Coherence graph

Demonstration code for computing a coherence connectivity graph using CoherenceGraph().

Link to script: feature_extraction/coherence_graph.py

import os

import numpy as np
import matplotlib.pyplot as plt

from nnsa import CoherenceGraph, read_result_from_file, assert_equal, print_object_summary
from nnsa.utils.plotting import scale_figsize, save_fig_as

plt.close('all')
fig_width = 18

Create some test signals.

# Create a random multi-channel signal.
signal = np.random.rand(8, 10000)
fs = 250

Parameters. Descriptions of the parameters are documented in the default_parameters() code.

# Print the default parameters of CoherenceGraph():
print('\nDefault parameters:\n', CoherenceGraph().default_parameters())

# Create an instance of the CoherenceGraph class with custom parameters, overruling some defaults:
cg = CoherenceGraph(segmentation={'segment_length': 15})

# See if the custom parameters were accepted:
print('\nCustom parameters:\n', cg.parameters)

Now that we have initialized a CoherenceGraph object with certain parameters we can run the process method, which computes the coherence between channels which can be interpreted as a graph.
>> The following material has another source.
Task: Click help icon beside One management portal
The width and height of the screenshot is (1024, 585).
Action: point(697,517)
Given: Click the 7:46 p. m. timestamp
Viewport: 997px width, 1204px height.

# Code was ported from MATLAB and constsist of 6 steps:
# 1) Segmentation
# 2) Optional filtering
# 3) Artefact exclusion
# 4) PSD estimation
# 5) Computation of coherence in specified frequency bands per segment
# 6) Averaging the coherence in the specified frequency bands

result = cg.process(data_matrix=signal, fs=fs)

The returned object is a CoherenceGraphResult object, which is a high-level interface for manipulating/visualizing/saving the result:

print('\nSummary of result object:')
print_object_summary(result)

CoherenceGraphResult attributes. The mean attributes are mean_coh and im_coh. Both are a dictionary, with frequency bands as keys and arrays as values.
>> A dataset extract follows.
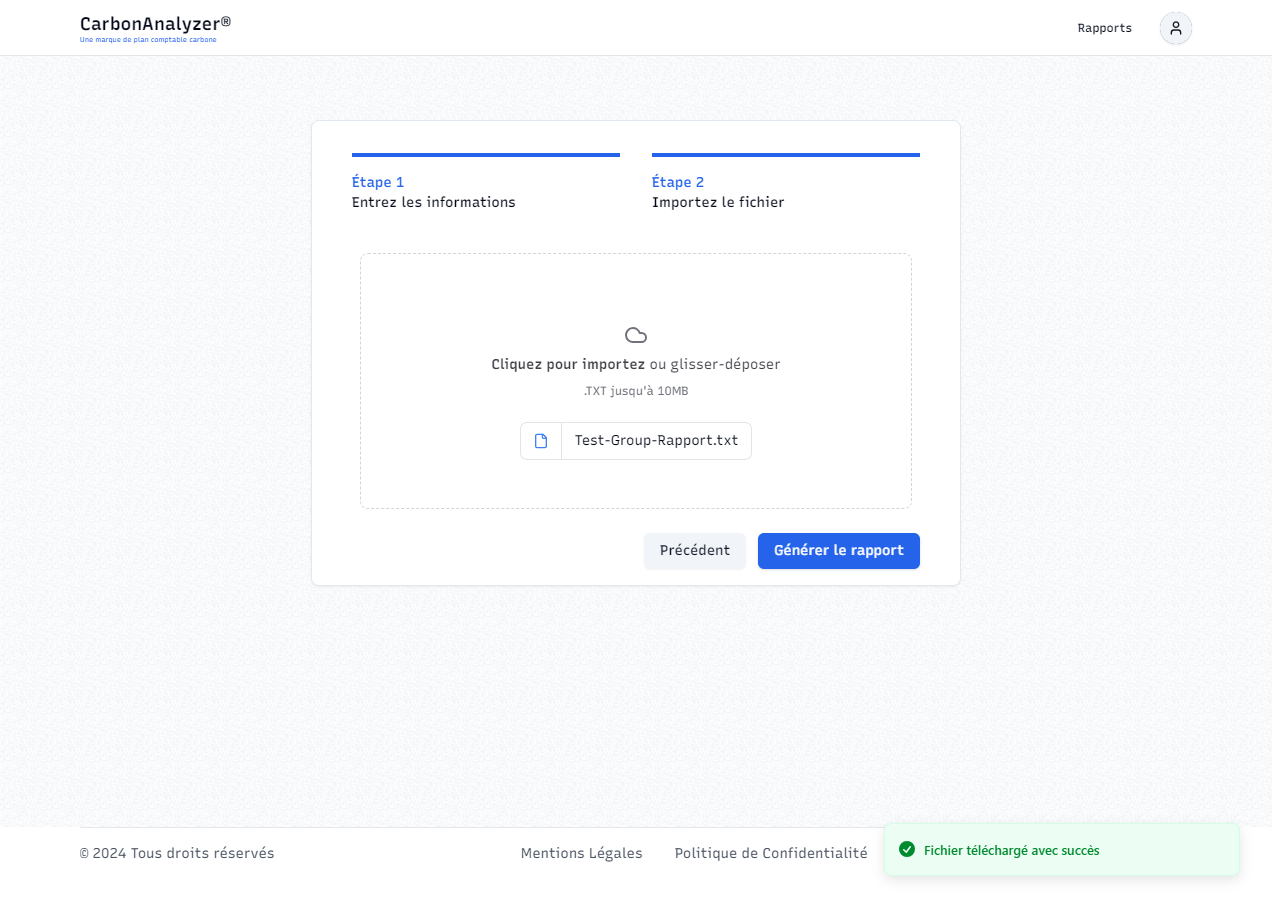
Task: Open the Politique de Confidentialité link
Action: [770, 853]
# The arrays in mean_coh have dimensions (n_channels, n_channels, n_segments) and the values are the mean coherence
# in the frequency band corresponding to the key.
print('result.mean_coh.keys(): {}'.format(result.mean_coh.keys()))
print('result.mean_coh.values()[0].shape: {}'.format(list(result.mean_coh.values())[0].shape))

# The arrays in im_coh have dimensions (n_channels, n_channels, n_segments) and the values are the largest (by
# magnitude) imaginary part in the frequency band corresponding to the key.
print('result.im_coh.keys(): {}'.format(result.im_coh.keys()))
print('result.im_coh.values()[0].shape: {}'.format(list(result.im_coh.values())[0].shape))

Plot the results.

# Plot graphs.
fig = plt.figure(
    tight_layout=True,
    figsize=scale_figsize((4, 12), width=fig_width, unit='cm'),
)
result.plot(which='delta_1')
_images/coherence_graph_1.png

See https://nnsa.readthedocs.io/en/latest/nnsa.feature_extraction.html#nnsa.feature_extraction.connectivity.CoherenceGraphResult for a list of methods for computation of graph metrics.
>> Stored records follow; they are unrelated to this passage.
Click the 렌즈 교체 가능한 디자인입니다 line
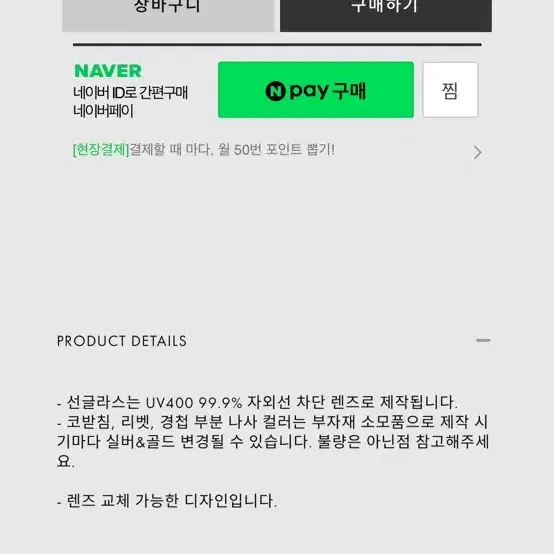click(167, 501)
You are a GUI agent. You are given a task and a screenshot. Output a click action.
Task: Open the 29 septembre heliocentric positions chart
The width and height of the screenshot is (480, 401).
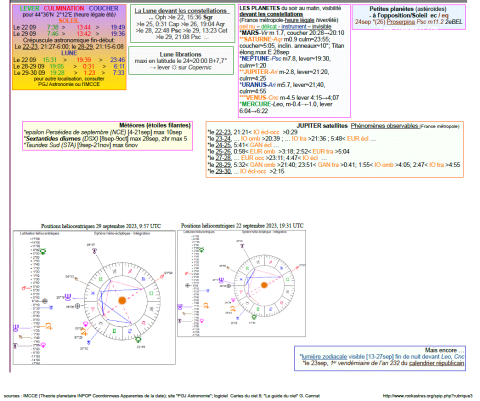[x=94, y=297]
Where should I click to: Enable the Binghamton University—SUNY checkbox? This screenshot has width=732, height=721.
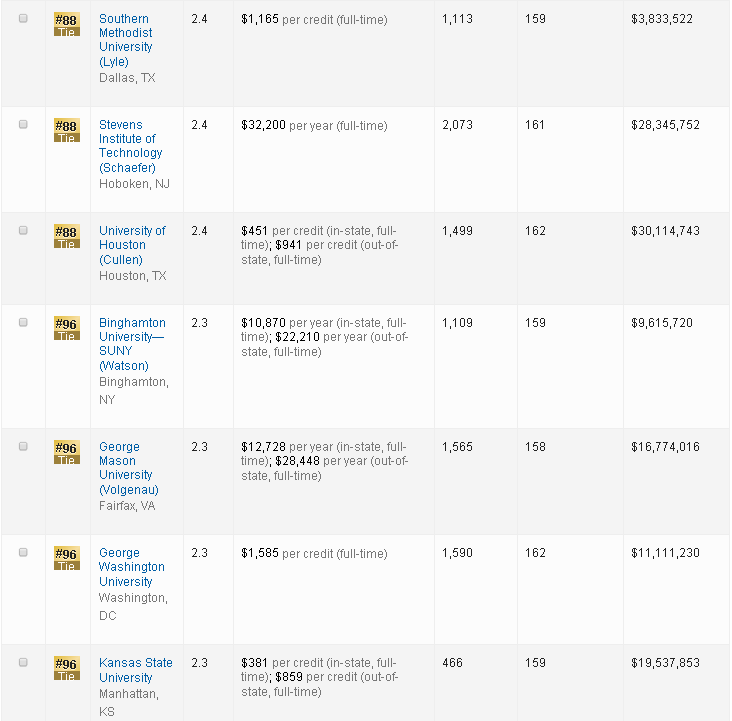click(24, 323)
# Compute average path lengths.
print(result.compute_average_path_lengths('mean_coh', graph_type='functional'))

We can save the result to an hdf5 file.

# Include the extension of the filename.
filename = 'temp_result.hdf5'
result.save_to_file(filename)

# We can reload the result back to a CoherenceGraphResult object:
result_loaded = read_result_from_file(filename)

# Remove temporary file.
os.remove(filename)

# Verify that the loaded object is equal to the original object:
assert_equal(actual=result_loaded, desired=result)  # Will raise an AssertionError if not equal.